Nearly three years have passed since Congress approved legislation adding children’s hospitals to the 340B drug discount program. To this day, however, the Health Resources and Services Administration (HRSA) has yet to publish final guidelines allowing such hospitals to take advantage of the program. Children’s hospitals are growing increasingly impatient with the lengthy delay, as they continue to lose out on 340B savings opportunities. The hold-up also presents a striking contrast to the 1993 implementation of the 340B program for disproportionate-share (DSH) hospitals, which only had to wait four months from the passage of the law to begin enrollment.
“Denying children’s hospitals access to the drug discounts provided under 340B presents another economic challenge to these safety-net providers as they struggle with an increasing number of underinsured patients,” said James Kaufman, vice president of public policy at the National Association of Children’s Hospitals and Related Institutions (NACHRI), an organization representing more than 200 members in the United States and abroad.
NACHRI estimates that the absence of final guidelines has deprived children’s hospitals an average annual savings of about $1 million per hospital. Such savings “would provide a tremendous financial assistance during these difficult economic times,” Kaufman said.
Congress Extends Program to Children’s Hospitals
Prior to the Deficit Reduction Act of 2005 (DRA), only hospitals that participated in the Medicare Prospective Payment System, which is based on projected fixed costs for future procedures, could enroll in 340B. Many children’s hospitals are exempt from the program, which, in turn, makes them ineligible for 340B. These institutions are often described as “freestanding” hospitals. So Congress included a provision allowing “free standing” children’s hospitals to participate if they have a Medicaid inpatient payer mix similar to, or greater than, the minimum levels required for 340B disproportionate-share hospitals.
Under 340B, hospitals must be either public or private nonprofit hospitals. Private non-profit hospitals are required to either have governmental powers granted by state or local government, or have a contract with a state or local government, to provide health care services to uninsured, low-income patients. Children’s hospitals, which serve three million poor children annually, would have to meet the same 340B standards. So Congress decided to let them join the program help them reduce the cost of outpatient care.

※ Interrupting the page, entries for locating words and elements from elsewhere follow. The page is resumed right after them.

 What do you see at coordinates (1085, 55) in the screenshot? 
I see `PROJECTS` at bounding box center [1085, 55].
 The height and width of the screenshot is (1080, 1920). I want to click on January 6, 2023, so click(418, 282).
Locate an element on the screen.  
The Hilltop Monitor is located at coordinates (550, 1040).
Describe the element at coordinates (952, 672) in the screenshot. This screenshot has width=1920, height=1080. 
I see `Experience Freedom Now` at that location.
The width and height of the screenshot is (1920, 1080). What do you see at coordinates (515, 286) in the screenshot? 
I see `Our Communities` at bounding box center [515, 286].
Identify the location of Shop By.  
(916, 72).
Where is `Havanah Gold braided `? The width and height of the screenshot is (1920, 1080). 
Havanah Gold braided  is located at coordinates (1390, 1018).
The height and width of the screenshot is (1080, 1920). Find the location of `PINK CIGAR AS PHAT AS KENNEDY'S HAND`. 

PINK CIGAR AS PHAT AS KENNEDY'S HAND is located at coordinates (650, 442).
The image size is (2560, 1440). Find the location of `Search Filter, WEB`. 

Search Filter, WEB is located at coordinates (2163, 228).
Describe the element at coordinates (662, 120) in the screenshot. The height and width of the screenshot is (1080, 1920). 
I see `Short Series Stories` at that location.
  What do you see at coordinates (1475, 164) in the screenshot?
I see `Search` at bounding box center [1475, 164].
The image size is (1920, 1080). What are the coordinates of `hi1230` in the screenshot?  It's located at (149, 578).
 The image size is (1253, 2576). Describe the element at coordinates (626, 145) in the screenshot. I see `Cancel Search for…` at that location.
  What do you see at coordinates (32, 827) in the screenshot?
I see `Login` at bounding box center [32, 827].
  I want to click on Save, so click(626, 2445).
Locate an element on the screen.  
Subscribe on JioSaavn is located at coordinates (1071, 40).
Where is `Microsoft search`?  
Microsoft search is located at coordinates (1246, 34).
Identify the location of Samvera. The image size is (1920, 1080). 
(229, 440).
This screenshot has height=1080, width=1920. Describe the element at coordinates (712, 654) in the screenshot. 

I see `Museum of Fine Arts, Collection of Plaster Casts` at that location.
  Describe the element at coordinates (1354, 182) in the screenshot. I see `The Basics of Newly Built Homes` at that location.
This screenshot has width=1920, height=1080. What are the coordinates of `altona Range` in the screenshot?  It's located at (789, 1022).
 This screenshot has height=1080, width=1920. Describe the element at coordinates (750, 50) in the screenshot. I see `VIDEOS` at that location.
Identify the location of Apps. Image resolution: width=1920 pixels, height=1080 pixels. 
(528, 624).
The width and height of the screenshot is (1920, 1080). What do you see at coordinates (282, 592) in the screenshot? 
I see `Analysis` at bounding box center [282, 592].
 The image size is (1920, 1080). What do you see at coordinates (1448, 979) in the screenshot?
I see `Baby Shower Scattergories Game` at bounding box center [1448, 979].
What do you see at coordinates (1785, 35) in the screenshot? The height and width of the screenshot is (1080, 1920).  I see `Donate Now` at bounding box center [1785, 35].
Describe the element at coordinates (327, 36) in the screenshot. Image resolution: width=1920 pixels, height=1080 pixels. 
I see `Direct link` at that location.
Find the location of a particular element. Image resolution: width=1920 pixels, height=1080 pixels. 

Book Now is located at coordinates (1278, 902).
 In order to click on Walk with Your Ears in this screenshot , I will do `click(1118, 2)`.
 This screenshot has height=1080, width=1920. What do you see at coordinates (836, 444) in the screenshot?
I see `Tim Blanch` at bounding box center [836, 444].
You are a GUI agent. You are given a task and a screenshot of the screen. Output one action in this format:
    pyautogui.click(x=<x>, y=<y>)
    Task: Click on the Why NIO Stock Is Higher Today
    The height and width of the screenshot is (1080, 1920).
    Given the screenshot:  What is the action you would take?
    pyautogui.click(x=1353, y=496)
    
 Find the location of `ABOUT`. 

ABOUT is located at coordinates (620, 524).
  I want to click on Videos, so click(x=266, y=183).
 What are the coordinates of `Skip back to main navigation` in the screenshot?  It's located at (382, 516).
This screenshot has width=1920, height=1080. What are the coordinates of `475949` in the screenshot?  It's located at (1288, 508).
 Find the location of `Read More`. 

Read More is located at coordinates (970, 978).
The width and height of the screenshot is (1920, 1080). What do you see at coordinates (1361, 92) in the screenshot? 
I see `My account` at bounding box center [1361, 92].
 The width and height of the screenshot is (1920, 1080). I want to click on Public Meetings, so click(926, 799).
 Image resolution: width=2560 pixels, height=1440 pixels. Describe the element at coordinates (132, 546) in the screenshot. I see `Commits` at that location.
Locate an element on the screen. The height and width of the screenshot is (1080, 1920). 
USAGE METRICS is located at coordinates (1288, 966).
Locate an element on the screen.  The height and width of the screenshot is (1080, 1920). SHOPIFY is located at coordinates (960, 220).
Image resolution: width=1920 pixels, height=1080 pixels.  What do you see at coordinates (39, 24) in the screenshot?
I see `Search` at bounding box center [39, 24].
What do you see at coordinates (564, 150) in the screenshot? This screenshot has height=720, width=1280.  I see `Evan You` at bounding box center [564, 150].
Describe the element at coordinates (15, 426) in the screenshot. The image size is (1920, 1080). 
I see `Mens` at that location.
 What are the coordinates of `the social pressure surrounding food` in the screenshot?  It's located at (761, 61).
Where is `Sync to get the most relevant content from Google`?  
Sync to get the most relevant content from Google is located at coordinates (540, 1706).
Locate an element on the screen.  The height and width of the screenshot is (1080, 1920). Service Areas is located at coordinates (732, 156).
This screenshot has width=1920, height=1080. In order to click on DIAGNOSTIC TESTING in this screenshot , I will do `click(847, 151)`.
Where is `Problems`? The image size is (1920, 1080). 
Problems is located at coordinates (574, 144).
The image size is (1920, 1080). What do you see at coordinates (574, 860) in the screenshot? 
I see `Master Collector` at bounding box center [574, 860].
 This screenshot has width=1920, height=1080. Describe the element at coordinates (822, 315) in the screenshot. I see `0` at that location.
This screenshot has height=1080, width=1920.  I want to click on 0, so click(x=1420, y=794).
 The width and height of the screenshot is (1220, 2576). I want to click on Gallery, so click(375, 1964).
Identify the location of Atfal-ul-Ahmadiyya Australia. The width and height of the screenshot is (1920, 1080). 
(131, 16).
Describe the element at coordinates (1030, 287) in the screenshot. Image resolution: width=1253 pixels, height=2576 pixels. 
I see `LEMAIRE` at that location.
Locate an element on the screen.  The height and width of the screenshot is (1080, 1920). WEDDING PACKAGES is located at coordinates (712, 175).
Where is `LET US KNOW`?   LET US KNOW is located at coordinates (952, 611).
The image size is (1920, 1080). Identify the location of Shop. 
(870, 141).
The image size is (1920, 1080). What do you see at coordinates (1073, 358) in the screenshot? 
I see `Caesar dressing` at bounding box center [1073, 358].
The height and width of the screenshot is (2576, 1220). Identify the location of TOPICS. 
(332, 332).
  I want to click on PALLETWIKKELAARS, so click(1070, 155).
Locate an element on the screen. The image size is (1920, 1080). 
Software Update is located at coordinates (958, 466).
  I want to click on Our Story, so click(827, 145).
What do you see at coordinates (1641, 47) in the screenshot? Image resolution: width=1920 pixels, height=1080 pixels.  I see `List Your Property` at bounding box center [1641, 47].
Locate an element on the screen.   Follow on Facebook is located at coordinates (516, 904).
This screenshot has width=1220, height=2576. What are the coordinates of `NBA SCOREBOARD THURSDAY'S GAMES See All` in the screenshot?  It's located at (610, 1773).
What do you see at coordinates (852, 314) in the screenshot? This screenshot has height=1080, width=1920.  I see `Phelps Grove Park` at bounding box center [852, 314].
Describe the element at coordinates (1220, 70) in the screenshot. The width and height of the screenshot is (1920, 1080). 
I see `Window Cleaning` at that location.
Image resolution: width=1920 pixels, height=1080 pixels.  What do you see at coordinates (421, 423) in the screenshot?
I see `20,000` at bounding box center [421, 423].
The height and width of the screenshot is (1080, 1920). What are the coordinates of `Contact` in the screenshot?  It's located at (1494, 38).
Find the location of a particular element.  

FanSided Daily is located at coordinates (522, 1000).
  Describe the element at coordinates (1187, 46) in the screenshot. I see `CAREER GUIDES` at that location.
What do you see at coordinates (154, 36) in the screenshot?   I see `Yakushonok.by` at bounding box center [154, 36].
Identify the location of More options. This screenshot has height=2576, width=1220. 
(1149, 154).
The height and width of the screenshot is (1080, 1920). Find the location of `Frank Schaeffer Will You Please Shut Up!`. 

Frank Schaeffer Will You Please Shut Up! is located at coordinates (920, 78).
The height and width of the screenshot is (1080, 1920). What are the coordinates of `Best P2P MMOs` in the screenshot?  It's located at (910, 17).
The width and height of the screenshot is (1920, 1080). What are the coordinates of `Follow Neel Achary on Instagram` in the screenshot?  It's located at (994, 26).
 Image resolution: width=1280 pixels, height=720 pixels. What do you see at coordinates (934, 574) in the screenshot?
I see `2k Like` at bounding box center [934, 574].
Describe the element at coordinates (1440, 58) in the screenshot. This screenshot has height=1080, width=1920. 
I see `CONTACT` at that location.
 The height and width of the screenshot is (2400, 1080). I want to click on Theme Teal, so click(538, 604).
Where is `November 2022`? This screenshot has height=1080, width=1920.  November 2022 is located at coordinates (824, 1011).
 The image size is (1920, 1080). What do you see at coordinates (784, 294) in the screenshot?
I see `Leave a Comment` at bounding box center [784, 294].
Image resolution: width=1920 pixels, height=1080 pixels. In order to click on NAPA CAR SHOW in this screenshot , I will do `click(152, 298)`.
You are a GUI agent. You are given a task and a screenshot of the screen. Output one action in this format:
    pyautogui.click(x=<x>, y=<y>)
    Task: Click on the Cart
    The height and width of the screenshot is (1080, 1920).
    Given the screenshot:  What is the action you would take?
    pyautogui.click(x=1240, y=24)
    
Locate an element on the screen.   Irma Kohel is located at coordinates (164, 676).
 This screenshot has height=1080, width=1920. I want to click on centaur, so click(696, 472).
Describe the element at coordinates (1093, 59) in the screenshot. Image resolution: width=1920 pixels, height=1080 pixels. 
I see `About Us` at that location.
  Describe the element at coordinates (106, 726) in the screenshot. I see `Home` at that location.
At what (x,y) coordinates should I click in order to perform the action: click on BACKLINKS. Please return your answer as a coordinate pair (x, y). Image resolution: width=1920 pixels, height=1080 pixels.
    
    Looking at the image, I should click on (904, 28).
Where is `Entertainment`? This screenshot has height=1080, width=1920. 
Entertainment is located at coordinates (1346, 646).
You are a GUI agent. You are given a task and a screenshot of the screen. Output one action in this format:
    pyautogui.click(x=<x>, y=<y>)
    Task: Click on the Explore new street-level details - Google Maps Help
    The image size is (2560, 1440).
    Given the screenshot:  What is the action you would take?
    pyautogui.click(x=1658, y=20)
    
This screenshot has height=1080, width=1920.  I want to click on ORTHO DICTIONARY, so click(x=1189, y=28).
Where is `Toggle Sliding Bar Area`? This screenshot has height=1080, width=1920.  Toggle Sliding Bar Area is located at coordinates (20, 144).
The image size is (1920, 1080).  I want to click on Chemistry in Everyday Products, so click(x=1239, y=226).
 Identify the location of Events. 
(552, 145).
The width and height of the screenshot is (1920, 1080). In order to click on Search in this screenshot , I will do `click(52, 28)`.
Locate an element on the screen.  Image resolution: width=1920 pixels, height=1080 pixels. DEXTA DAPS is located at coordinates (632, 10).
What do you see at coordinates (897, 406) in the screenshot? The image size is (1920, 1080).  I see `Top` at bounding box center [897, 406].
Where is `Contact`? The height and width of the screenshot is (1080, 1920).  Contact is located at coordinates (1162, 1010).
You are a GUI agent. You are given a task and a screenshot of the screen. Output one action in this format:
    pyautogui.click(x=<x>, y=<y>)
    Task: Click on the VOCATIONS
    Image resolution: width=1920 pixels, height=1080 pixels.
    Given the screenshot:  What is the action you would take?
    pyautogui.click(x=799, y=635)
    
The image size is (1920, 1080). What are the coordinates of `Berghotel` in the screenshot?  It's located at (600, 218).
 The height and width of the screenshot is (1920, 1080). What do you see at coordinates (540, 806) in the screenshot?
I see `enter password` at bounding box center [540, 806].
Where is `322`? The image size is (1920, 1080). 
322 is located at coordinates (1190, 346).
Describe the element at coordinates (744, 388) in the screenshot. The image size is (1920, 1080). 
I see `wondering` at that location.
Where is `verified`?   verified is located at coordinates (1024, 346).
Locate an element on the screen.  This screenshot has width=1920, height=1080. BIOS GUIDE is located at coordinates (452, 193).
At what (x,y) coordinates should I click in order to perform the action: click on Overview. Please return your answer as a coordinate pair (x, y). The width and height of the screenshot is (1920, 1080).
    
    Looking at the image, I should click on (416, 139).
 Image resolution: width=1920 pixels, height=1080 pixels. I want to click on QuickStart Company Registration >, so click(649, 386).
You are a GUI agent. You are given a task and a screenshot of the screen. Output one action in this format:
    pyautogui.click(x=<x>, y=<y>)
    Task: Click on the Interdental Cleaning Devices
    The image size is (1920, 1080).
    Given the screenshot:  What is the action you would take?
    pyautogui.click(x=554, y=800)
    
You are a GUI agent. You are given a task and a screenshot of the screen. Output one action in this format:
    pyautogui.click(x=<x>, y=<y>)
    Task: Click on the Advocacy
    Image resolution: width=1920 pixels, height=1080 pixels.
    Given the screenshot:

Proposed Guidelines Offered Hope
Children’s hospitals had a brief glimmer of hope in the summer of 2007, when HRSA finally issued proposed guidelines. But prospects dimmed when it became clear that the final guidelines were not going to be published during the Bush administration. When the proposed guidelines were published, at least eight children’s hospitals had already submitted 340B applications. They will all likely have to reapply once the final guidelines are published.
To meet HRSA’s requirements, children’s hospitals will also have to show that they treat a payer mix similar to DSH hospitals. They would be eligible for 340B pricing discounts retroactive to Feb. 8, 2006, once they’re admitted to the program. That was the day former President George Bush signed the DRA into law.
But a hospital is only eligible for the retroactive discounts if it has satisfied all the participation requirements since the day from which discounts are requested. Some hospitals fear they’ll be disqualified because they buy outpatient drugs through a group purchasing organization, which is not allowed under the 340B program.
HRSA waived this stipulation for DSH hospitals that sought retroactive discounts during the early months of the program, but it’s unclear whether children’s hospitals will get the same relief. The delay also frustrates congressional intent at a time of economic crisis, while unfairly penalizing children’s hospitals, Kaufman and other advocates say.
Children’s hospitals not the only ones waiting
Another pending HRSA guideline – one that would allow 340B providers to contract with multiple pharmacies – has also been in limbo. So has HRSA’s proposal to narrow the definition of patient in the 340B program. While there has been widespread support among 340B providers for relaxing the contract pharmacy rules, they have strongly opposed the patient definition proposal.
With the transition of power in Washington, all three guidelines will likely be scrutinized by the new administration before any further action is taken. The Monitor will be covering this in upcoming issues.